Uno
dei più bei porti del Mediterraneo, Brindisi è una città
ricca di storia e di cultura.
Allegra
e ridente, fu -secondo la leggenda - fondata dall'eroe greco Diomede
di ritorno dalla guerra di Troia.
Della
comunità messapica presente a Brindisi sino al 246-243 a.C.,
quando
i Romani fondarono la colonia latina di Brundisium, vi sono numerose
testimonianze dovute a preziosi rinvenimenti.
Diventata
municipio romano, fu dotata di immunità per il porto franco
ed attraverso due delle più importanti vie dell'Impero, la
Via Appia e la Via Traiana, era collegata direttamente a Roma.
La Via Appia terminava con due colonne marmoree collocate al centro
delle due insenature di Levante e di Ponente: di esse, erette in età
severiana, ne rimane intatta una sola, con capitello adorno di foglie
d'acanto e busti di divinità.
La
cultura latina influenzò molto la vita di Brindisi, fiorirono
le arti e Virgilio vi morì nel 19 a.C.
La
caduta dell'Impero Romano segnò il declino della città.
Brindisi subì distruzioni e saccheggi durante l'Alto Medioevo;
fu contesa da Goti, Bizantini e Longobardi. Poi fu la volta dei Saraceni,
e nell'868 fu distrutta quasi completamente da Ludovico II.

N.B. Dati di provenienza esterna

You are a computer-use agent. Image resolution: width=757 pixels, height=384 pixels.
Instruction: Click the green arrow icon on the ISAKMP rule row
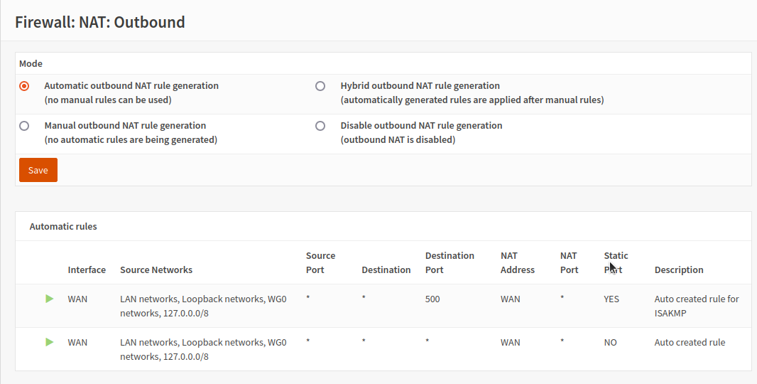click(x=49, y=299)
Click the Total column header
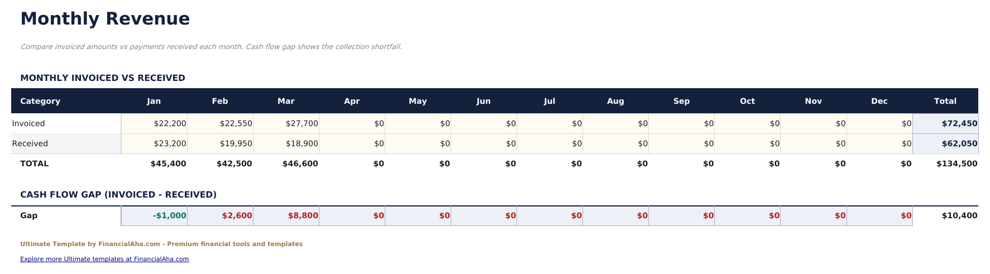The width and height of the screenshot is (990, 274). click(945, 101)
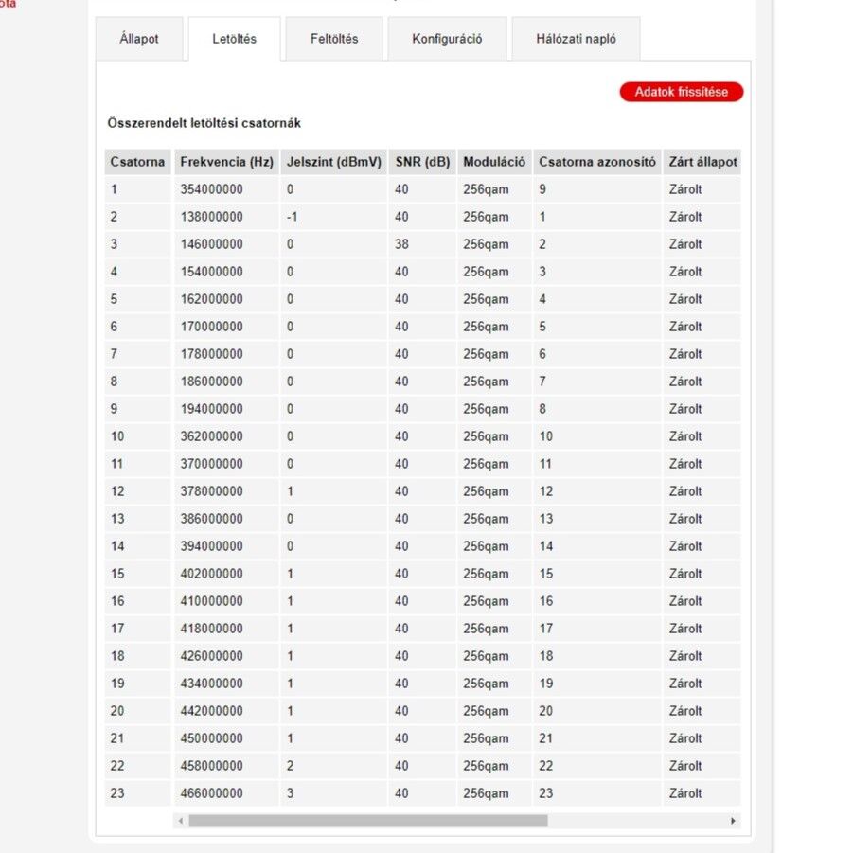Open the Állapot tab
The width and height of the screenshot is (853, 853).
(139, 39)
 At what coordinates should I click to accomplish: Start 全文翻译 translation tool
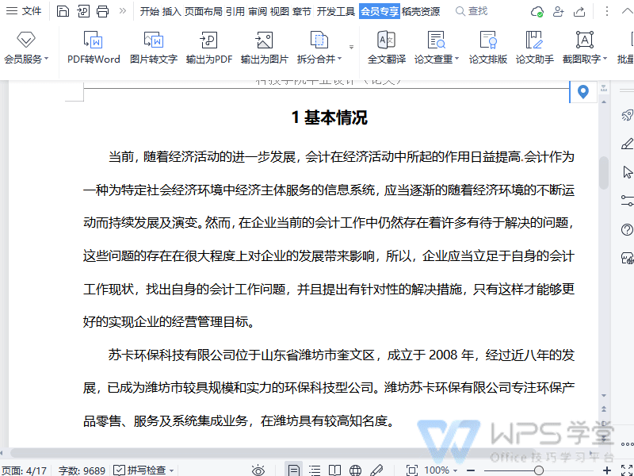tap(387, 48)
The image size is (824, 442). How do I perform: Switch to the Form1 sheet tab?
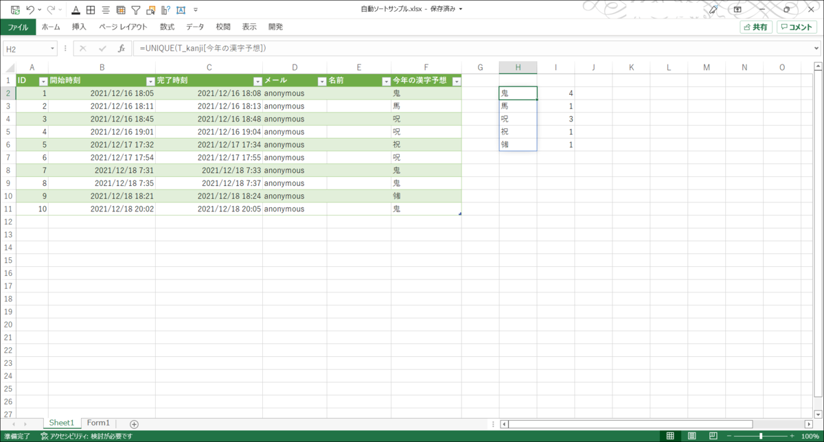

I Greci ne curarono la ricostruzione. Nel 1071 fu conquistata dai
Normanni, che ne favorirono la rinascita edilizia, commerciale ed
economica.
Dal porto di Brindisi si imbarcarono gli eserciti della prima
crociata.
Con
gli Svevi la città riacquistò particolare importanza.
Nel 1227 Federico II costruì un castello, all'estremità
dell'insenatura di ponente del porto, fornì Brindisi di una
zecca e la diede a Manfredi, principe di Taranto.
Gli Angioini, subentrati nel 1268 agli Svevi, abbellirono la città
e potenziarono il castello contro le incursioni greche ed albanesi.
Carlo d'Angiò curò le opere di fortificazione del porto.
Nel 1425 gli Aragonesi rafforzarono la cinta muraria e ingrandirono
il castello.
Ulteriori ristrutturazioni vennero effettuate dagli Spagnoli.
Nel
1775, sotto Ferdinando IV di Borbone, venne riattivato il canale di
accesso del porto interno.
Nuovo impulso ai traffici con l'Oriente si ebbe con l'apertura , nel
1869, del canale di Suez.
Importanza
strategica militare ebbe il porto di Brindisi durante i due conflitti
mondiali.
La
città si presenta oggi estremamente ospitale. E' ricca di colori
e di folclore.
Accanto al bellissimo porto naturale, dalla particolare forma geomorfologica
simile alla testa di un cervo, offre un centro storico ricco di testimonianze
architettoniche, sia per l'edilizia civile sia per quella sacra.
I
monumenti medioevali sono numerosi, così come le opere artistiche.
Il Pozzo Traiano, la Chiesa di San Benedetto, il Duomo, il Castello
Alfonsino, il Castello Svevo, la Chiesa di S.Maria del Casale, la
Fontana di Tancredi e l'importantissimo Museo Archeologico - che raccoglie
reperti di epoca romana e greca - sono alcune delle meraviglie di
questo piccolo gioiello dal destino indissolubilmente legato al mare.